How Twitch Gaming Landed Ally Financial, American Eagle as Official Marketing Partners | The Salesmark

How Twitch Gaming Landed Ally Financial, American Eagle as Official Marketing Partners

How Twitch Gaming Landed Ally Financial, American Eagle as Official Marketing Partners

Amazon-owned streaming platform Twitch has always been gaming-centric, but it has been working to expand its brand sponsorship opportunities and custom activations to more partners and content areas.

Walker Jacobs, its chief revenue officer, was joined by executives from two recently added official marketing partners for Twitch Gaming that go beyond “traditional” gaming brands—Andrea Brimmer, chief marketing and public relations officer at Ally Financial, and Ashley Schapiro, vice president of marketing, media, performance and engagement at American Eagle—on the Going Beyond Esports panel during Adweek’s Brandweek Sports Marketing Summit Monday.

Pointing out that the largest share of esports viewership is happening on Twitch, Jacobs said the company came to the realization that so much more was happening in gaming that could be adequately packaged and presented for viewers and brands, including brands not native to the gaming space that “wanted to come in, show up authentically, a partner in an authentic way and add to the gaming culture and the gaming family that comes together on Twitch Gaming.”

Brimmer said partnering with Twitch was “a pretty simple decision” for Ally, a digitally native brand that considers itself “aggressive and progressive in terms of the things we’ve done around gaming,” having created several games in the past two years to help educate people about finances.

Ally sponsors a Money Moves segment on Twitch, and the digital financial services company also created an island in Animal Crossing, which it debuted on Twitch, and developed a world within Minecraft, Fintropolis, in partnership with historically Black colleges and universities to mentor students and help teach financial literacy to middle school students.

The company also teamed up with DC Comics to bring back Milestone Comics, initially founded in 1993 by a coalition of Black artists and writers, and open up more opportunities in that realm for Black and diverse creators.

Schapiro noted that the approach was different for American Eagle, saying, “We’re a culture brand. Youth culture is about this collision of all of the things our kids love: gaming, esports, music, pop culture”.

American Eagle has a relationship with influencer and creator Matthew Meagher, who organically works the brand into his live conversations with followers, and who, Schapiro said, “screams the AE kid when I see him”.

The company will also debut a docu-series featuring streamers on Twitch in December.

“My dream is for AE to be synonymous with gaming,” Schapiro said, adding that the partnership with Twitch “helps us to push further into being the uniform of gamers”.

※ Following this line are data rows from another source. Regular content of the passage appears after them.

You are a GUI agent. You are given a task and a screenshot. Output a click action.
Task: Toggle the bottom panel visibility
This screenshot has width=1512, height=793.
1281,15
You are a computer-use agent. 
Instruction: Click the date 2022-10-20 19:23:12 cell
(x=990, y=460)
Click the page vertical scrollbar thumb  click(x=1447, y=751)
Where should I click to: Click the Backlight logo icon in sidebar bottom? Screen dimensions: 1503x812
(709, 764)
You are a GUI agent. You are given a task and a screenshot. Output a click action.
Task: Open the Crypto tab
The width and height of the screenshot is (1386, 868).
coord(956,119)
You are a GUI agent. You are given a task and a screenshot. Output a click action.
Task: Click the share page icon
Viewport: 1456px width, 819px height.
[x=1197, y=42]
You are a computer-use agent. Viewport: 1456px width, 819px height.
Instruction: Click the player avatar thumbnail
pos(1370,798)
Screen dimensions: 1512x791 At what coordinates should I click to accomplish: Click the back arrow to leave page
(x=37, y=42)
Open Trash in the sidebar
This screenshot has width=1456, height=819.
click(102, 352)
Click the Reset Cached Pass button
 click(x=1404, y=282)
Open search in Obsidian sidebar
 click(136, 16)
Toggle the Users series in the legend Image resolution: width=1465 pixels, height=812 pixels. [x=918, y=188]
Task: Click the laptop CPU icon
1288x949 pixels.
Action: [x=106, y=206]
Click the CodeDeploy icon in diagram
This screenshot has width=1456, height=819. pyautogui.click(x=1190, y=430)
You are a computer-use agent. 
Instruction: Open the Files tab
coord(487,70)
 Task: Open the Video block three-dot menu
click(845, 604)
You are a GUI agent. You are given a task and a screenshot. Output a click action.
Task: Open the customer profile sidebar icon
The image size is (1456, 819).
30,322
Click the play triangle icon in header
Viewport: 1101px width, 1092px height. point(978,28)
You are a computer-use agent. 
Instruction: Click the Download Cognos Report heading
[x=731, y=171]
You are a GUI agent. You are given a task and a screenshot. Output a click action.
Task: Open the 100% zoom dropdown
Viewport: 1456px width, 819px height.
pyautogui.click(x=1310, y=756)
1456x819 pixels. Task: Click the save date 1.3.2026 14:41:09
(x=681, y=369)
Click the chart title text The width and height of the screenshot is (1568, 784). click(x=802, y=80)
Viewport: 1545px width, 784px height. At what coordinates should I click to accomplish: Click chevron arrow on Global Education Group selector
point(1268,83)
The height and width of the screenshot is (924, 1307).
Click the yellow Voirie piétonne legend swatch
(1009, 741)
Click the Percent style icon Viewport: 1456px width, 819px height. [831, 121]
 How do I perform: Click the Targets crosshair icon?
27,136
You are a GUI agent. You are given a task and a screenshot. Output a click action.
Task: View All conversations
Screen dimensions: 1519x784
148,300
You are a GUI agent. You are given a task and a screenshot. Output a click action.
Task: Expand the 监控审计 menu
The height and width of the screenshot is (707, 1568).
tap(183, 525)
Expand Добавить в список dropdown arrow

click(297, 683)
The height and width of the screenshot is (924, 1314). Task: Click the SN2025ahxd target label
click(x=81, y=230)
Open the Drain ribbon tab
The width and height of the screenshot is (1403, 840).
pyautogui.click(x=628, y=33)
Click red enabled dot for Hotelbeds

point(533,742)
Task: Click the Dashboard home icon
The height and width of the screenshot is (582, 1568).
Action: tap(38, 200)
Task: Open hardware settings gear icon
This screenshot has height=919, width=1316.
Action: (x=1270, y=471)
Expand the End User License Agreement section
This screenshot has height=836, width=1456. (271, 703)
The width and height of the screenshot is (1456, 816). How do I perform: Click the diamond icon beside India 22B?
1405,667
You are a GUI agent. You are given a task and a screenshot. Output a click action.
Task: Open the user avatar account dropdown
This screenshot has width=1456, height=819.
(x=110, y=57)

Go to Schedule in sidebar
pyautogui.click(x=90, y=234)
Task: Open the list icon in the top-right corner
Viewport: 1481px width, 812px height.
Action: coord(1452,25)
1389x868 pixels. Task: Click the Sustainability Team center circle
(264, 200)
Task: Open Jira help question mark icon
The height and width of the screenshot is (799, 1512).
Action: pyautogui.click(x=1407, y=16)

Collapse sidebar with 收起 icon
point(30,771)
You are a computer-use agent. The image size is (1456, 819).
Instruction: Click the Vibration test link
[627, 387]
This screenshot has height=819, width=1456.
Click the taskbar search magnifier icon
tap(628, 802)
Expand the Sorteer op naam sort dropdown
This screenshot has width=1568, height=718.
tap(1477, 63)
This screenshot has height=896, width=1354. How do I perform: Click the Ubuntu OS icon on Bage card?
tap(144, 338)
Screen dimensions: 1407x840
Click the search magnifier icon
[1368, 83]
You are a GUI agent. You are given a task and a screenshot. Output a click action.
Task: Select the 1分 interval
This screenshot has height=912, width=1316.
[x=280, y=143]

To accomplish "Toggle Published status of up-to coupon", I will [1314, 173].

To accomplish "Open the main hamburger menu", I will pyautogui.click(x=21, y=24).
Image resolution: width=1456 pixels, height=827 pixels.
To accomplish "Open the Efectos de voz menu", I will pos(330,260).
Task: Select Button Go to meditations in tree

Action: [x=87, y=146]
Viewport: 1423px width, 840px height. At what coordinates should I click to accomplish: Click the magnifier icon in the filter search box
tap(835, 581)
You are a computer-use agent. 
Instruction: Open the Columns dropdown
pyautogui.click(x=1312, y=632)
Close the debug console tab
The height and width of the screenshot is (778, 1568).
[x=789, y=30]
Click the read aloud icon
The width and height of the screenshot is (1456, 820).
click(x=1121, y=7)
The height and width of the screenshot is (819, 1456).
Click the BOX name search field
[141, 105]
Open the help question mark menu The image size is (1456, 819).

Creators were a key focus during the session, with Jacobs calling them the fuel that makes Twitch go and Schapiro adding, “Twitch puts the creator first and puts the brands in their hands. They engage in authentic conversations but tell it from their lane. How does it show up authentic, and not us having a logo saying, ‘Please buy our jeans because we’re the uniform of gamers?’ That is the dance of marketing”.

Ally has a different viewpoint due to the nature of its business.

“Finance isn’t sexy,” Brimmer said. “it’s one of those things that we all need to know about, but it’s really hard to get people excited to wake up in the morning and learn about finance”.

The panel concluded with the three participants sharing their key takeaways.

“As gaming grows in popularity, Twitch Gaming provides advertisers with authentic partnerships that reach today’s most enthusiastic gaming audiences,” Jacobs said noting that 79% of people over 13 in the U.S. identify as gamers, but “they’re also athletes, artists, chefs”.

“If you want to be youth culture, you need to adapt to what youth culture is today, not what youth culture means to you,” Schapiro said. “Today, it’s gaming and esports”.

“It used to be that you were a gamer or you were a jock,” she explained. “Twitch takes all of those stereotypes and melds them together. You can’t show up as a soccer mom in these spaces where kids are. You have to show up like they want to show up. Adapt and evolve your thinking to what youth culture is today. It is not one note: It is many, many notes”.

Finally, Brimmer’s key takeaway was, “Don’t get left behind by sleeping on esports because you think it’s just a bunch of guys in their basements”.

She warned, “Get on board with the understanding that this is where your brand needs to be. If you don’t get in now, you’re going to be left behind”.